Condense the paragraph beginning "Fruithurst was incorporated by the legislature" in the Fruithurst history below into a bulleted list that keeps its main facts.

- **Excerpted passage**
** START **

Near the Alabama-Georgia border lies a small town named Fruithurst in Cleburne County with only a population of 284 in the 2010 census. However, it was once a ‘bustling and promising town’ before 1900.
In 1896, Ralph Spencer, made Zidonia, Alabama, a flag stop on the Southern Railway ten miles West of Tallapoosa, Georgia into a boom town devoted to wine production.
The area was first called ‘Summit Cut’ because it required extensive grading by the Southern Railway. Scotch-Irish farm families settled in the area chose the name Zidonia (pronounced Zidonee).
Fruithurst Railroad Depot
Northern speculators bought the Scotch-Irish farms and the families moved to Sand Mountain, Alabama.
To attract immigrants to the new town, the Alabama Fruit Growers and Winery Association, of which Ralph Spencer belonged, awarded $25 to a woman who proposed the new name of Fruithurst.
Click on the link below to see an abstract of title for land belonging to the Alabama Fruit Growing and Winery Association in Fruithurst, Alabama from May 20, 1896
Abstract of Fruithurst land title
Spencer planned to create a 1,240 acre town. His goal was to create a colony of about 36 square miles.
Around the same time, people of Swedish, Danish and Norwegian extraction were looking for new homes in the south. Droughts, grasshopper swarms, and prairie fires, in the northwest of the United States, plus depressed prices that hit farmers around 1890 caused them to think about moving again. The town of Fruithurst seemed ideal.
Fruithurst was incorporated by the legislature December 9, 1896. It is located on the old public road from Talladega to Atlanta. The town itself occupied 500 acres, well laid out in streets and parks. It soon became the center of the “Vineyard Colony,” and at one time contained more than 150 attractive homes and 15 business houses.
Fruithurst, Methodist Church
Among the first settlers were C. W. Fox, N. C. Mathews, R. L. Spencer, R. E. Pineo, J. B. Merrill, L. D. Philips and W. W. Summerlin, all of them stockholders in the Fruithurst Association. Later names revealed the heritage of the new settlers: for example, Hokanson, Keirsala, Hizar, Boalch, and DeGraf.
“The first child born to members of the colony was christened Lizzie Fruithurst Youda.” Many of these Swedish-Americans came from Minnesota.
The town thrived. “A Victorian building, the Fruithurst Inn, was a showplace that attracted visitors and business representatives from around the world. It had eighty guestrooms, a bowling alley, billiard room with a rotunda lobby large enough to accommodate musicales or a full orchestra. The inn was renowned for its cuisine.”
A Grape packing house – Fruithurst Alabama
Land sharks advertised far and wide among the Swedish-Americans concerning the great opportunities awaiting them in Fruithurst. Land seekers’ excursions were run weekly. A village grew up like a mushroom over night. However, when prohibition was made law, the town declined.
For years no financial returns were realized on the grapes shipped to the markets. Eventually these conditions brought about an exodus which was nearly as great as the influx of people had been a few years before.

** END **

- **Information provided**
** START **

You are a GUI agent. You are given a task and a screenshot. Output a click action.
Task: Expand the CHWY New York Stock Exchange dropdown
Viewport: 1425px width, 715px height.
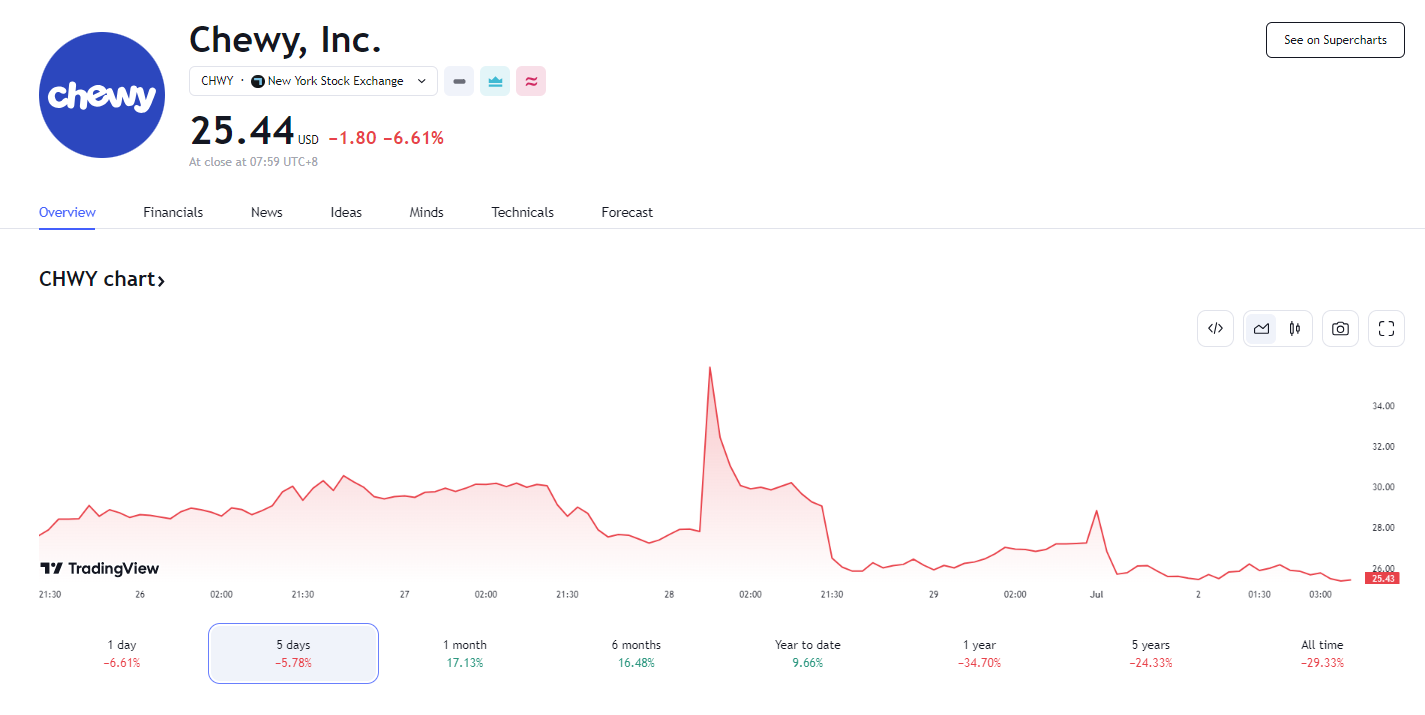[x=313, y=81]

** END **

- **Response below**
- Incorporated by the legislature on December 9, 1896
- Located on the old public road from Talladega to Atlanta
- Covered 500 acres, laid out in streets and parks
- Became the center of the "Vineyard Colony"
- At one time had more than 150 homes and 15 business houses